To be done |
Set down the lines from the start of the records through the line that contains "[x=456, y=221]", exactly as they appear, and omit the pictures from your answer.

Dataset excerpts |
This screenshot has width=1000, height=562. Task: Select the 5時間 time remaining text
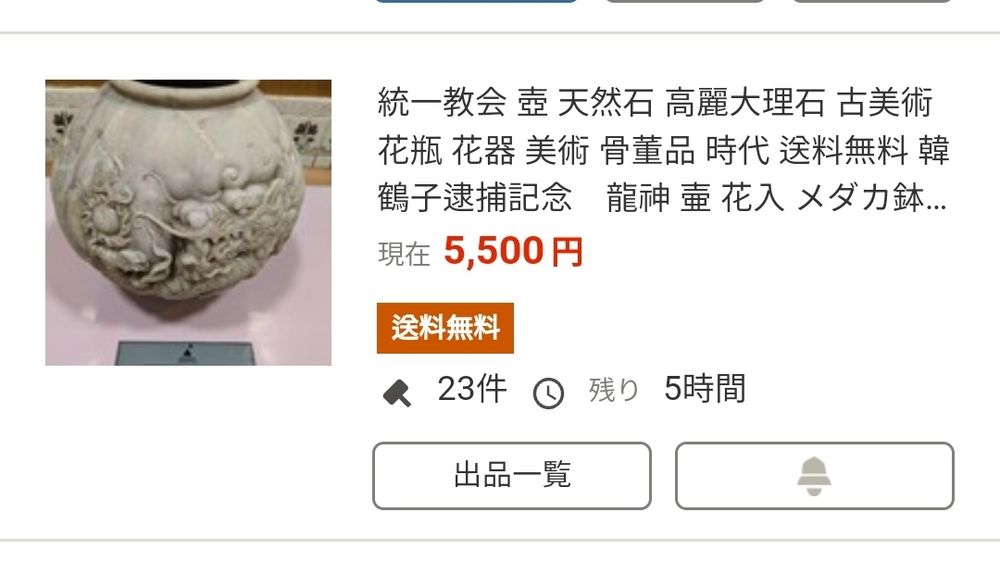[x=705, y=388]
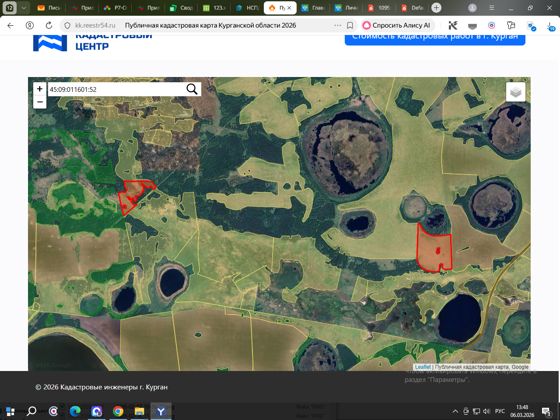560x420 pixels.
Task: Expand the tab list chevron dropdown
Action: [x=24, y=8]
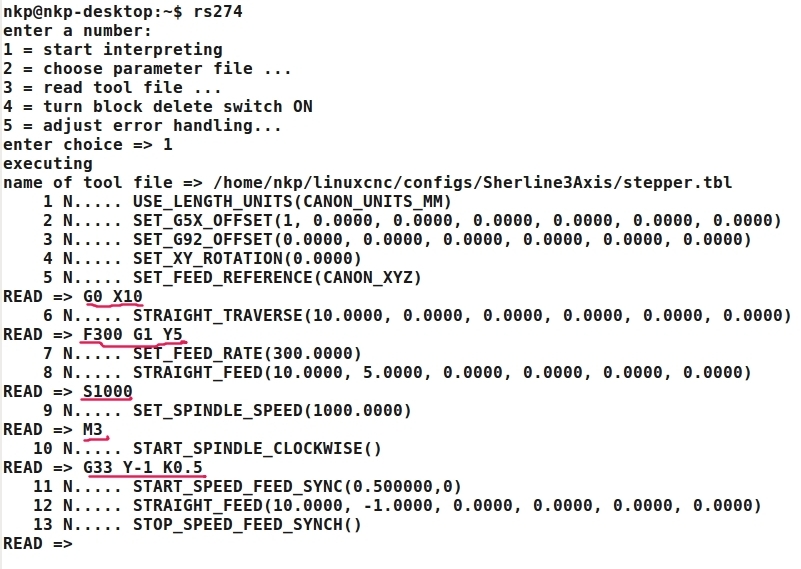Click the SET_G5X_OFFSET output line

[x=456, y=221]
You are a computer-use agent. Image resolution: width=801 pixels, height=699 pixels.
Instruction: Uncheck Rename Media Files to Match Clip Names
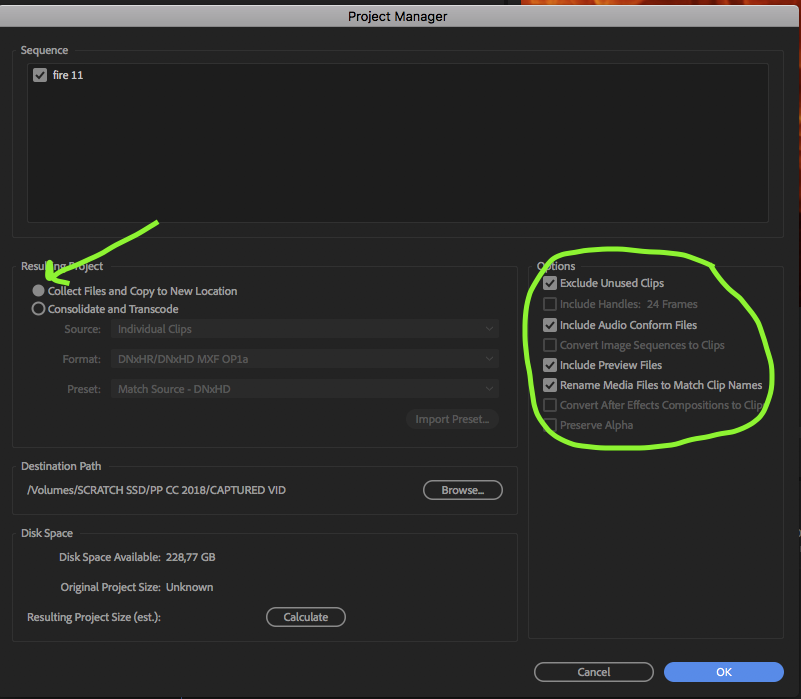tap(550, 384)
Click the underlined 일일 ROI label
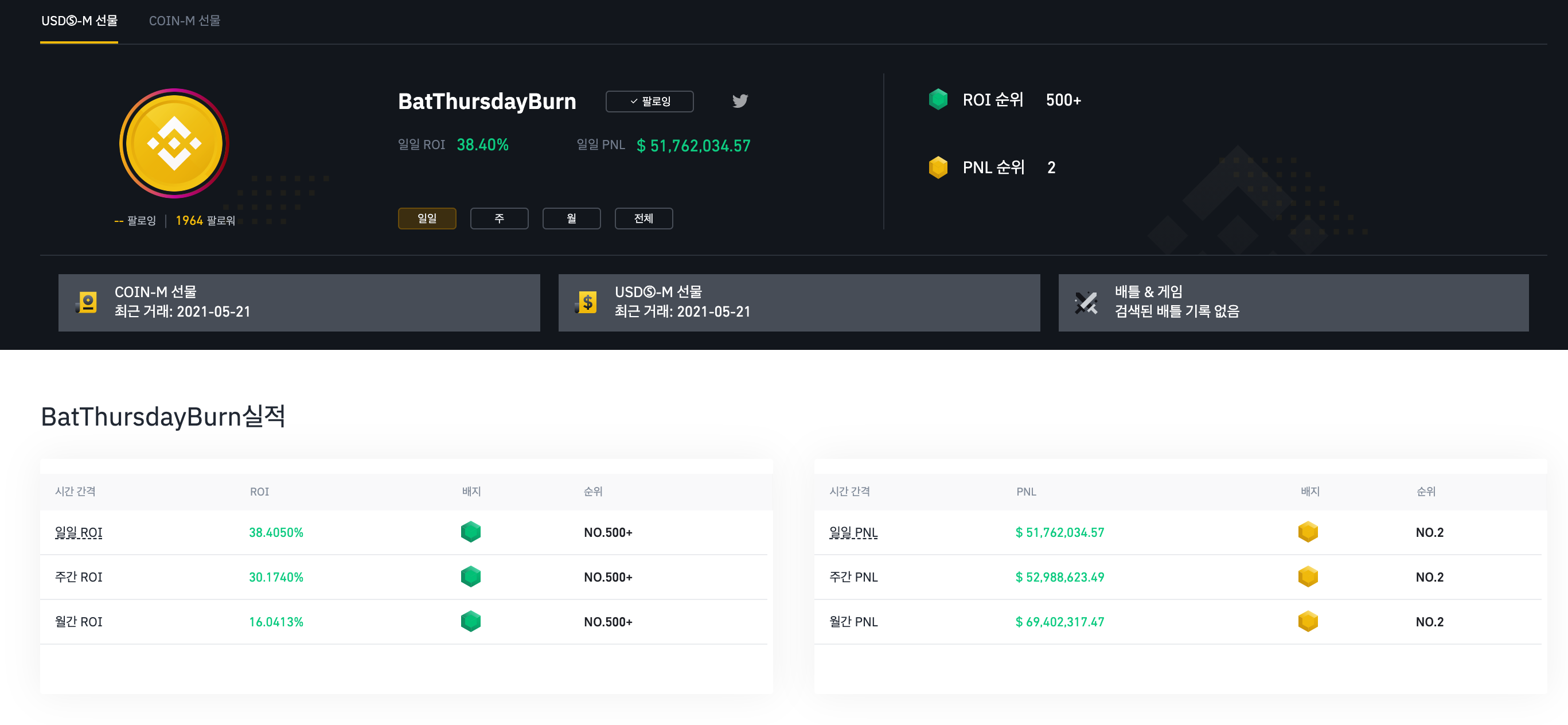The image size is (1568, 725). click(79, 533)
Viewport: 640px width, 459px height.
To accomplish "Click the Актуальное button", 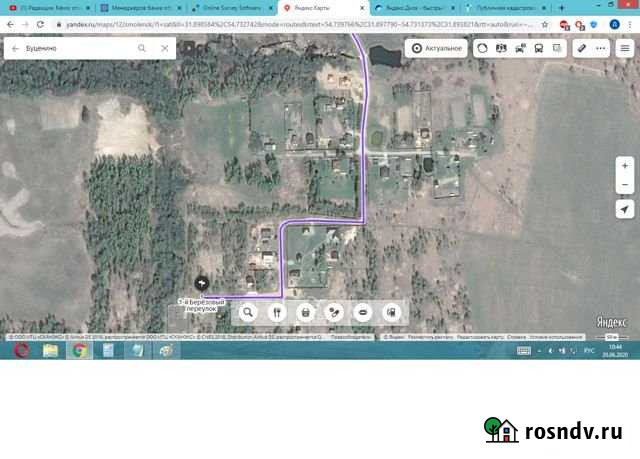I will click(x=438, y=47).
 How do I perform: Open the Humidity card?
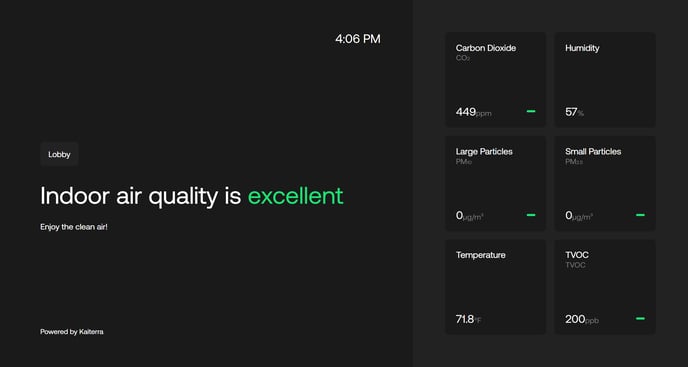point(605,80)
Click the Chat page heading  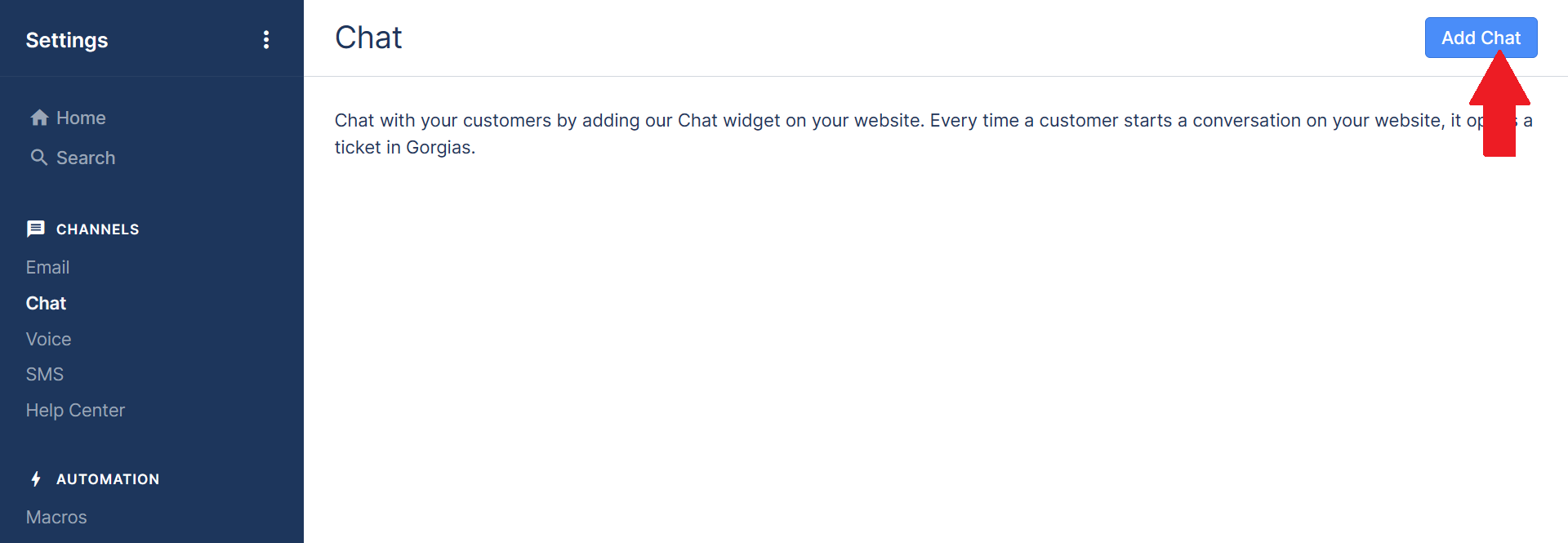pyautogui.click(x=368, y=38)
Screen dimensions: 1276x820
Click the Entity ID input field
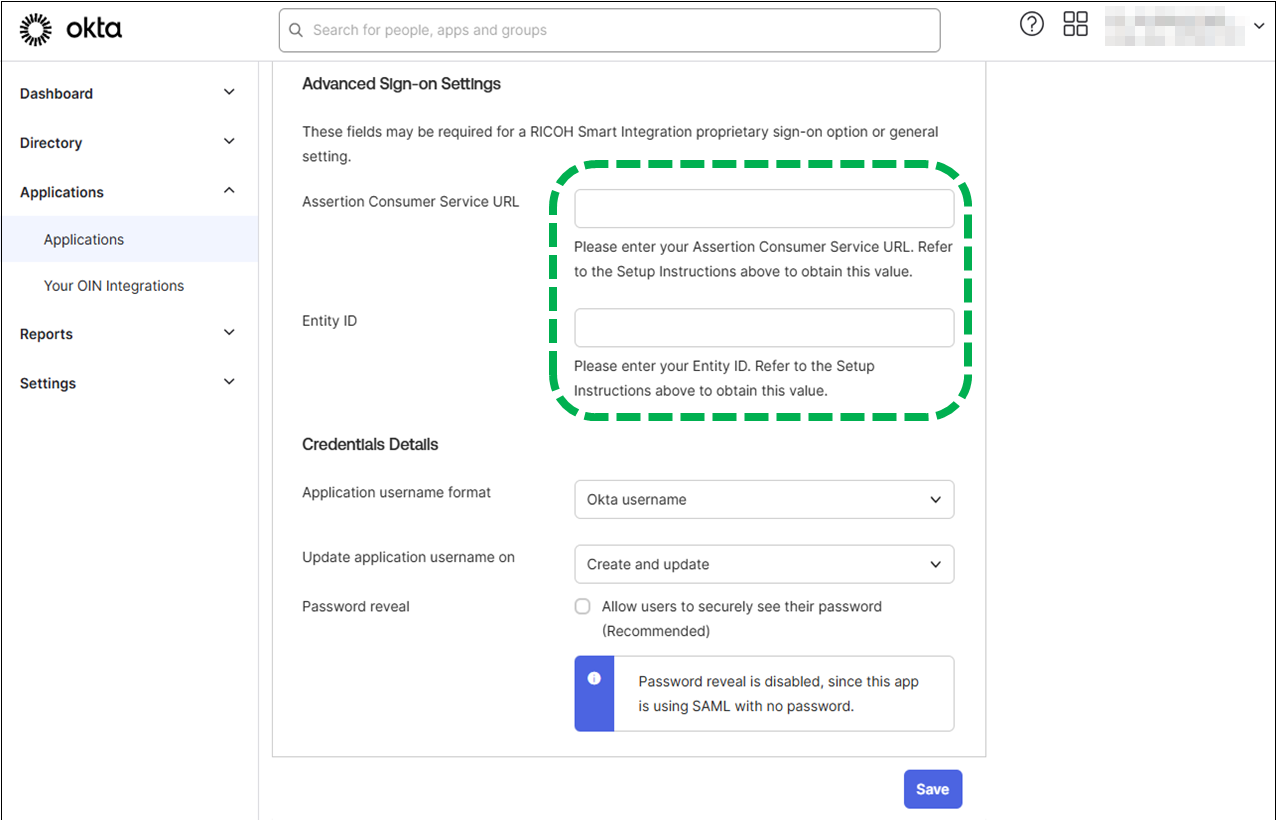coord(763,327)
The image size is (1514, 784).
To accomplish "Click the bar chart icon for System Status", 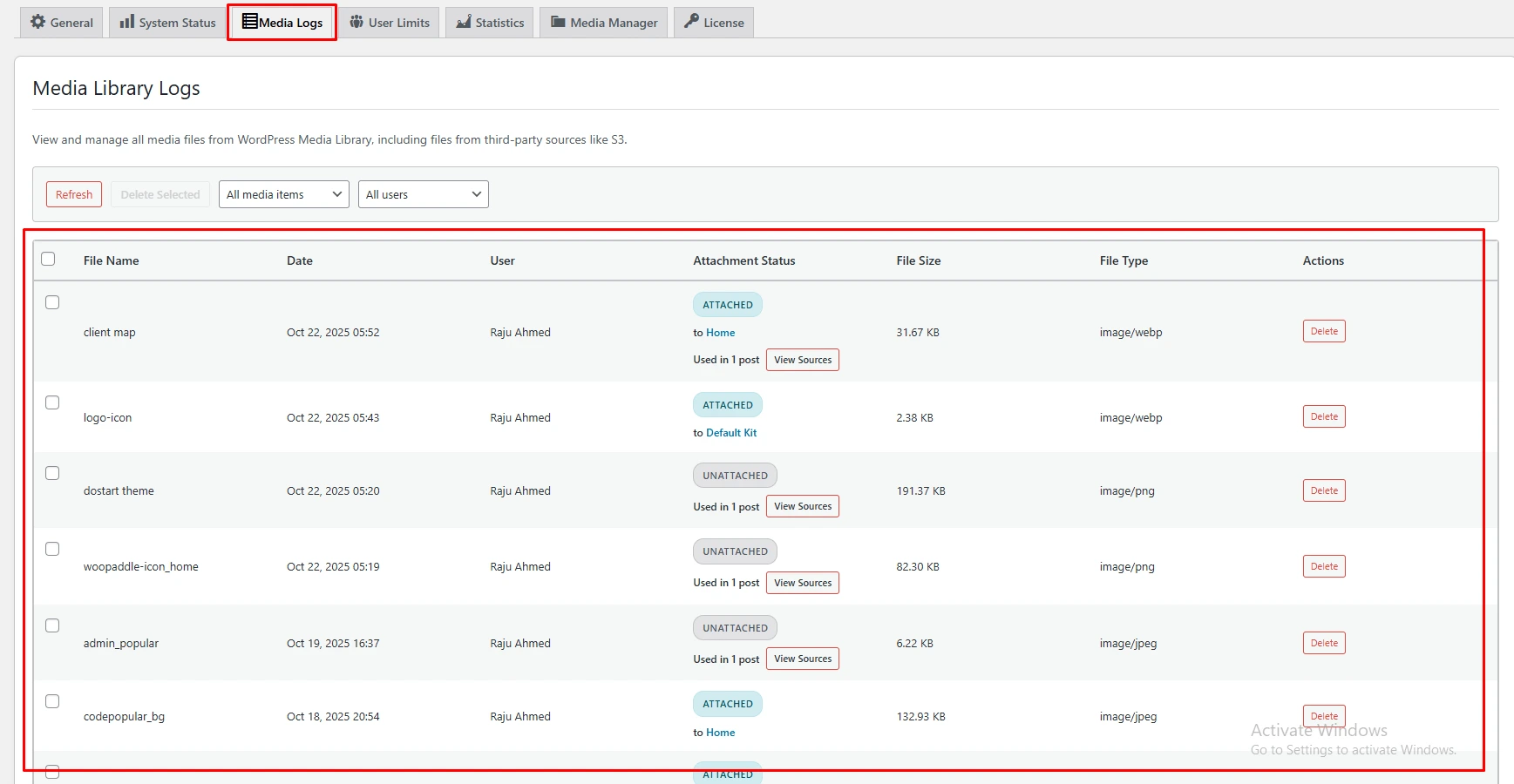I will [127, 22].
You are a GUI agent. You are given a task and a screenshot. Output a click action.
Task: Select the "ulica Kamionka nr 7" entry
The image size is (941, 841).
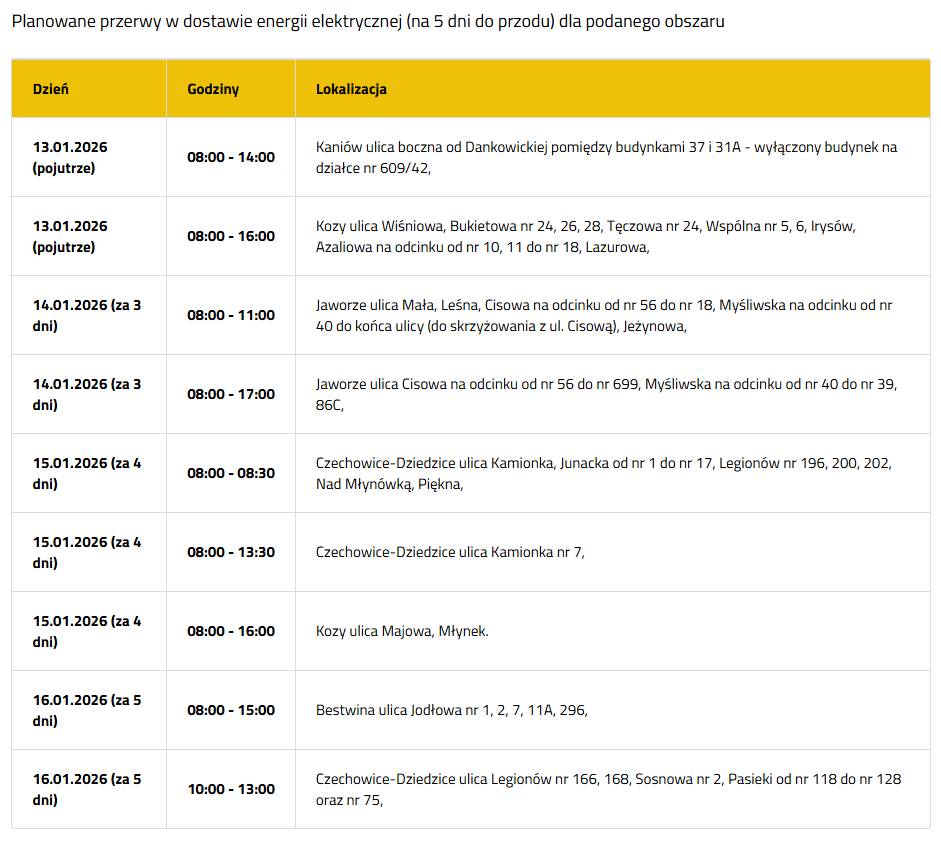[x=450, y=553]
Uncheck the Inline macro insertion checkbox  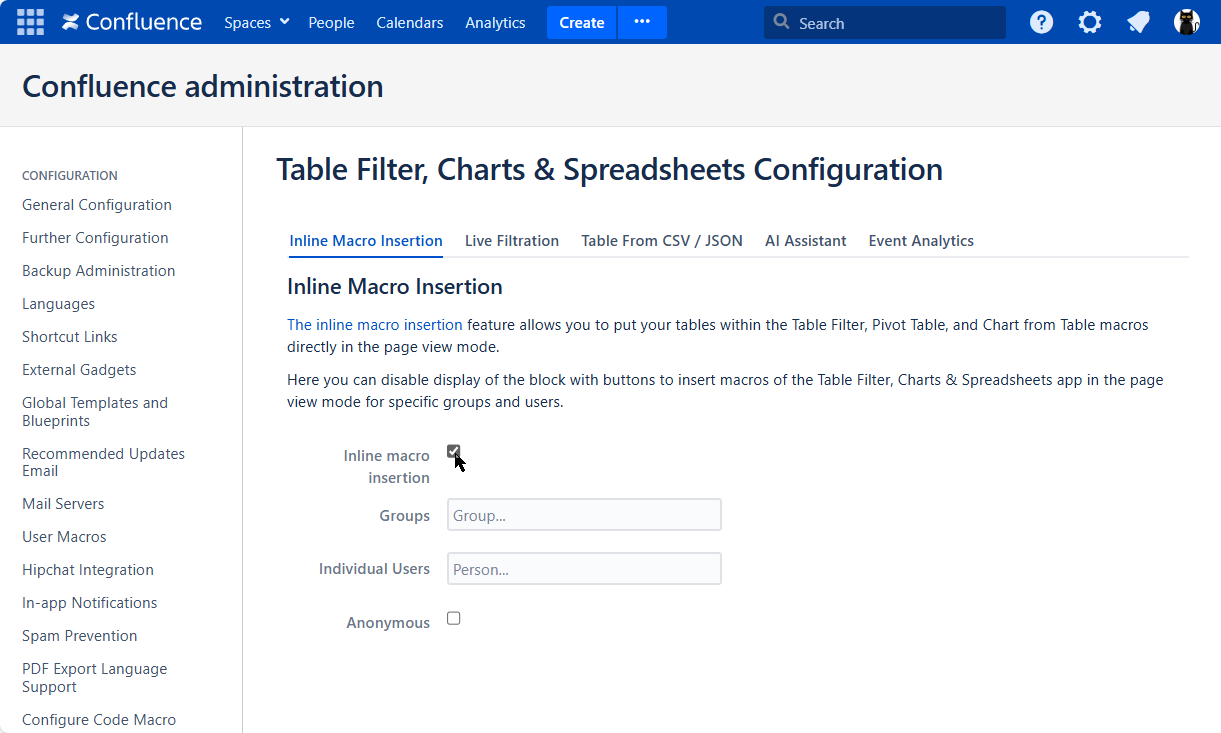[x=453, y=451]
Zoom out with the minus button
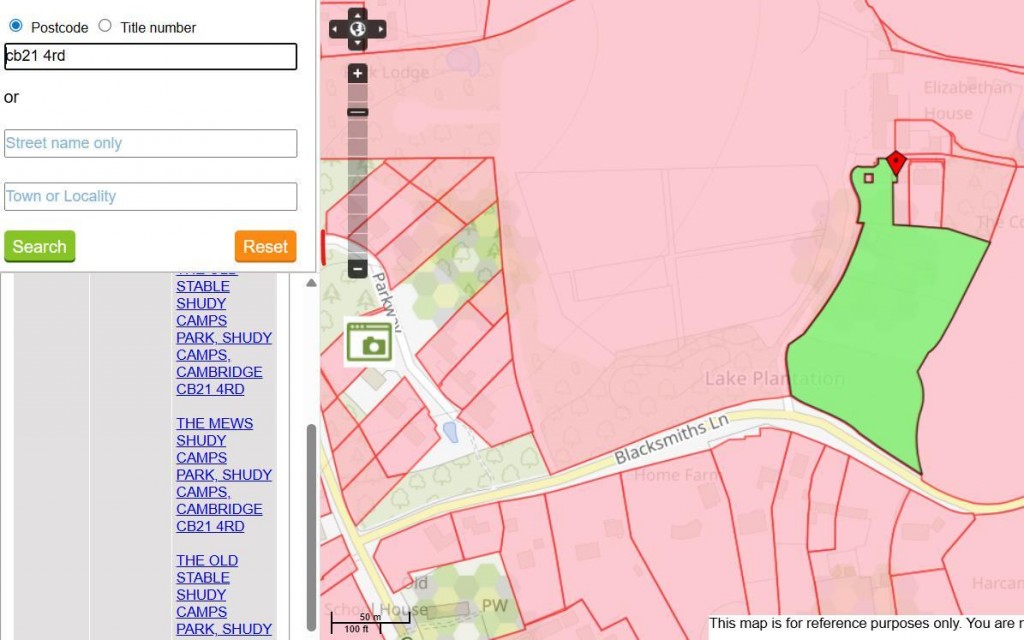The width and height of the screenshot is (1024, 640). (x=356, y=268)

Exercise solution |
This screenshot has width=1000, height=562. Task: Select the 5時間 time remaining text
[x=705, y=388]
560x420 pixels.
Task: Expand the tab list chevron dropdown
Action: [x=24, y=8]
Click the SET_G5X_OFFSET output line

[x=456, y=221]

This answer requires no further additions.